Pity the Donna. Initially an annoying, loud, OTT whinging bride, she soon won us over with her searching for the Doctor, encountering Romans, Ood, Sontarans, Agatha Christie and alternate realities.

And yet, it seems it was all part of Dalek Caan's game to rid the universe of the Daleks,his own race. He seems to have agreed with Dalek Sec in the end, albeit a bit too late.

Catherine Tate has been totally marvelous this season as Donna Noble. Prior to season 30, I had some interesting chats with various parties and we generally concurred that her presence was going to be the blight on the 2008 run of Doctor Who.

Instead she has enhanced it, and contributed a veneer of believability to a batch of episodes that in many ways have become formulaic.

At least, of course, Donna didn't die. She simply forgot everything, and will need to remain that way for the rest of her life.

So a massive thank you to Catherine Tate for a superb performance. I know she'll never return to Doctor Who, and is on stage at the moment, but my wife in particular would really love her to do another series of her character comedy sketch show.

It seems though that her career is going from strength to strength; on the back of 13 episodes of Doctor Who, it's easy to see why.

Tuesday, July 01, 2008

The Buzz (and I'm not talking alien bees...)

So - the regeneration issue is the matter of massive discussion across the United Kingdom this week, with Doctor Who creating a buzz that I don't think has been seen since we were introduced to Rose, back in 2005.

To say that Russell T Davies has raised his game may be an overt criticism of his earlier Doctor Who episodes. What he has done, however, is turn on the style in a way that leaves Doctor Who fans as the first point of contact for the answer to "is David Tennant leaving!?!"

The Stolen Earth was classic Doctor Who in a way that we have rarely seen in the modern era - an expansive, jaw-droppingly realised space opera with, I think you'll agree, the Earth invasion to end all Earth invasions.

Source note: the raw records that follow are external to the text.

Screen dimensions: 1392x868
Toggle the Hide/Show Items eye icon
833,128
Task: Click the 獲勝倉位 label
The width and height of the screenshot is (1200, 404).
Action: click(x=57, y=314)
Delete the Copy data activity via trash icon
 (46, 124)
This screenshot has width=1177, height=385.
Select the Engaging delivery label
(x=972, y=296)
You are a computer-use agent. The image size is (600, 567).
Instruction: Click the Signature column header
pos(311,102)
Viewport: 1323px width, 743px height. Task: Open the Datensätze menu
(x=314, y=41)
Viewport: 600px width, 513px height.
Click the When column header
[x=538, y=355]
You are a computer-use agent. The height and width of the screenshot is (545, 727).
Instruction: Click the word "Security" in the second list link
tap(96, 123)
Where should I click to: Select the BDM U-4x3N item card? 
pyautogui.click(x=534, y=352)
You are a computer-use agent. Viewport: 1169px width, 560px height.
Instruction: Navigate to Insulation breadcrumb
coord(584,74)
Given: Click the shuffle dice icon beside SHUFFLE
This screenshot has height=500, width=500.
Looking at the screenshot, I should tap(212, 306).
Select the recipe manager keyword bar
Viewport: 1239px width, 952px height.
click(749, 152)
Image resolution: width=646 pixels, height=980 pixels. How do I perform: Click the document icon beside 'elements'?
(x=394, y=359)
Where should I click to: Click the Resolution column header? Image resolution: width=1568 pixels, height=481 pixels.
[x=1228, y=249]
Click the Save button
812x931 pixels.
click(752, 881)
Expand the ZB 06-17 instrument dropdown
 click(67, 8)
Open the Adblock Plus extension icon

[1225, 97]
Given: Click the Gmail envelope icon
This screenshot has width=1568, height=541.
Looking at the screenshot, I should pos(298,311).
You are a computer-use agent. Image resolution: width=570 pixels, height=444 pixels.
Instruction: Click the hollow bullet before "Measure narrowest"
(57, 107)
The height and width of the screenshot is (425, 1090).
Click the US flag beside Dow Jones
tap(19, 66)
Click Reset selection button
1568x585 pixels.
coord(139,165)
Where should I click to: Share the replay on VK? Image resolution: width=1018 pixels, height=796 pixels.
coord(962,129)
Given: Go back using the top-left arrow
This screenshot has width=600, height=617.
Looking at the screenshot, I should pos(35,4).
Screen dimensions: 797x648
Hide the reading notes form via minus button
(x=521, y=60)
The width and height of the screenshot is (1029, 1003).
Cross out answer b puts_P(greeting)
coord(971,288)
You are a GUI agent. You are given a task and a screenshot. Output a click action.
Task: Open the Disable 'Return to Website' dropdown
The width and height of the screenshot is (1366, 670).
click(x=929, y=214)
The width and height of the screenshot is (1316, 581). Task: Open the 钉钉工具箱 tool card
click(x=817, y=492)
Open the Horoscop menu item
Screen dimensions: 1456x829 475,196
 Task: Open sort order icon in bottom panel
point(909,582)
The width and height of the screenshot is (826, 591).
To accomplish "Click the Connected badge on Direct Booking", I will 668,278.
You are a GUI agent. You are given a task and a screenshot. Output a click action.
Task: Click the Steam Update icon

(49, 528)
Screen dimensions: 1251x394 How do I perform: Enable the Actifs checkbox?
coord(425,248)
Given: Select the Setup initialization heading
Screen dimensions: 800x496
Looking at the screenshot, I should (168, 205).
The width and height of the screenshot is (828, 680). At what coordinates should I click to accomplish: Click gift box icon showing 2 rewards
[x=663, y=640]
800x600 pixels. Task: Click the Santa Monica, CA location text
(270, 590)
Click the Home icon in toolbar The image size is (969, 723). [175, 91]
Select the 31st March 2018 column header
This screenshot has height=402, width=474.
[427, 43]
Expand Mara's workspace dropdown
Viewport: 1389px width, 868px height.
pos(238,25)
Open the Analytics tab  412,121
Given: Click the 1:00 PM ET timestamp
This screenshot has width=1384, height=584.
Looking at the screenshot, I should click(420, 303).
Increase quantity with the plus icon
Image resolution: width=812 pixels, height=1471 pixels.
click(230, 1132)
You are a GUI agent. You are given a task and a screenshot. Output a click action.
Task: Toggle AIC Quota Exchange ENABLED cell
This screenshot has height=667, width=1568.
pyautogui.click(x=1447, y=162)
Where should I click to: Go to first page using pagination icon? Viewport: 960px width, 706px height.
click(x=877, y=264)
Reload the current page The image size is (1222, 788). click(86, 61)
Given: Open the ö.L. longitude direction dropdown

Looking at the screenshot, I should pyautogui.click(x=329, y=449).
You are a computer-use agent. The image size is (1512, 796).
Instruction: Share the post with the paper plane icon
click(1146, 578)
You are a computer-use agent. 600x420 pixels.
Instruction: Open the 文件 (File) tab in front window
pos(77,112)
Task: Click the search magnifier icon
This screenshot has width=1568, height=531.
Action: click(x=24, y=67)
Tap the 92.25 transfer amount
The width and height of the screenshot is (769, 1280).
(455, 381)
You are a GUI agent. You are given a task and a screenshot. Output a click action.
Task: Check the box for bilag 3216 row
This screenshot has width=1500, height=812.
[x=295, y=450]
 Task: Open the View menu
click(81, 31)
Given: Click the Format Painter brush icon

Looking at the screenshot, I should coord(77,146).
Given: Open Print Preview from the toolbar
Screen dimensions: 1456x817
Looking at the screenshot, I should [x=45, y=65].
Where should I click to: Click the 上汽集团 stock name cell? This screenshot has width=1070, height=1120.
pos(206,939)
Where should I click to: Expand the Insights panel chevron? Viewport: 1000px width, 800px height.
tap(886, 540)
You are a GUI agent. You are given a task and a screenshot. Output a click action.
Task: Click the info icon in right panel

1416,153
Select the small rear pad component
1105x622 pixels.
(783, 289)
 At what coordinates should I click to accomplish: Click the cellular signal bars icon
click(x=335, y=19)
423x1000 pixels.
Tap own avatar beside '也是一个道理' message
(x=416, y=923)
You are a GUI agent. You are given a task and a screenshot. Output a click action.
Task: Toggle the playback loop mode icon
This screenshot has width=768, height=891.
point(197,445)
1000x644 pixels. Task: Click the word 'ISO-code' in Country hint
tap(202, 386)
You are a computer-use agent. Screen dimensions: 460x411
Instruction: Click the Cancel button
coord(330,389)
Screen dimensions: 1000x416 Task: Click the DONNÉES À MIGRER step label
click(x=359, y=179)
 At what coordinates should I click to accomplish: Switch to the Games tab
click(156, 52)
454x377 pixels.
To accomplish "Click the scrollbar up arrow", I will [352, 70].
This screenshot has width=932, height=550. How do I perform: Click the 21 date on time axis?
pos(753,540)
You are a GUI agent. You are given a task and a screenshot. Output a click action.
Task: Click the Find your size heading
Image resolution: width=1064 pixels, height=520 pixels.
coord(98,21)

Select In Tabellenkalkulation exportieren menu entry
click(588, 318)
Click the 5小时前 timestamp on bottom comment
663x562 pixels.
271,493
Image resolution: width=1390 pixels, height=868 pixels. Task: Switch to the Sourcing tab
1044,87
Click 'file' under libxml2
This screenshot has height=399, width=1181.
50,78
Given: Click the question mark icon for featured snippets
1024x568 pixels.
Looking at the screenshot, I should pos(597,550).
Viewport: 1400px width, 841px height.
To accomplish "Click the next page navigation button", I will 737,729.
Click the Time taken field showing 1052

I hope under the Grand Moff we get a few more rogue scientist storylines to balance off the deluge of alien races wanting a piece of Earth that we've seen in recent years.

Back to the point, however: everyone I know wants to know what's going to be the outcome of the cliffhanger. Wives and girlfriends are formulating theories in notebooks and rewatching the episode on iPlayer or Sky+; everyone wants to know what's coming!

We'll all have to wait and see, whether we know, think we know, don't know or even don't care (yes, you!).

What is likely however is that the media attention will lead to a very good turn-out in front of the box on Saturday night, maybe even beating Rose - which would be a fitting end to the (regular) Davies era.